In initiatives such as this, the political challenges can be as difficult as the technical ones. By participating in this initiative, the owners of these systems are opening themselves up to the possibility that their computing resources are being used for purposes other than those which directly benefit the host institution. For example, computers at Argonne national lab can be used in an emergency to predict hurricane landfall in florida, and while this provides no direct benefit to the host institution it is invaluable to the population that could be affected by the hurricane itself. It was interesting to see the strategies for addressing these issues so that the users of the systems would be more accepting of this possibility.
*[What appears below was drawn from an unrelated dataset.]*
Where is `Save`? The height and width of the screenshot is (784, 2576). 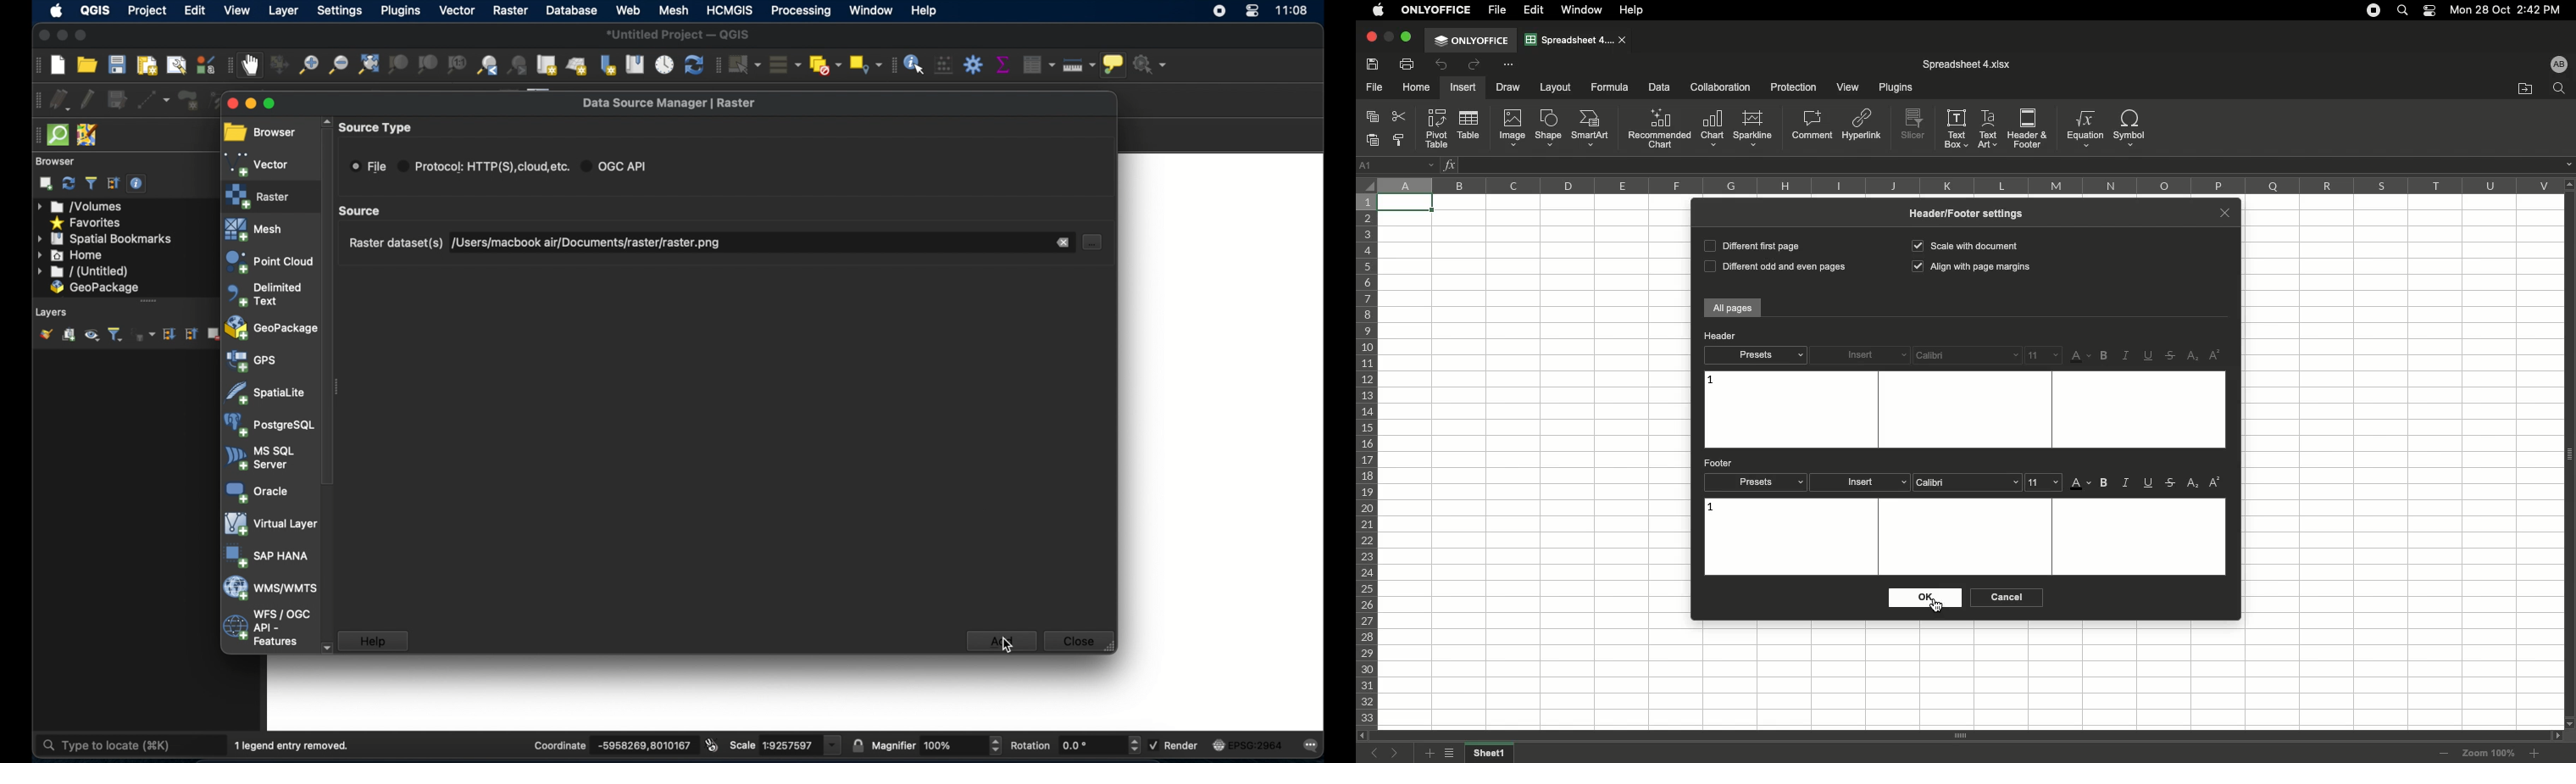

One strategy was to provide a 'discount' on the number of hours users who volunteer their systems for SPRUCE are given for their regular jobs. An effort is also made in many cases to make the preemption of the jobs as nondestructive as possible. The local site administrator in these cases has discretion about how they will decide to implement participation in the SPRUCE initiative which I believe is crucial to the success of the endeavor.
One concern I had is that while an effort is made to provide a somewhat uniform interface to these systems, they are in fact very different and in many cases will not support certain kinds of software (i.e. applications written in the shared memory paradigm will not run on the BlueGene/L architecture). The validation and certification of software can become quite an issue with this, and there is probably a need to associate some sort of system affinity metric with an application to ensure that it is assigned to a system capable of running it. The initiative is far from complete, so it will be interesting to see how these sorts of administrative issues are addressed.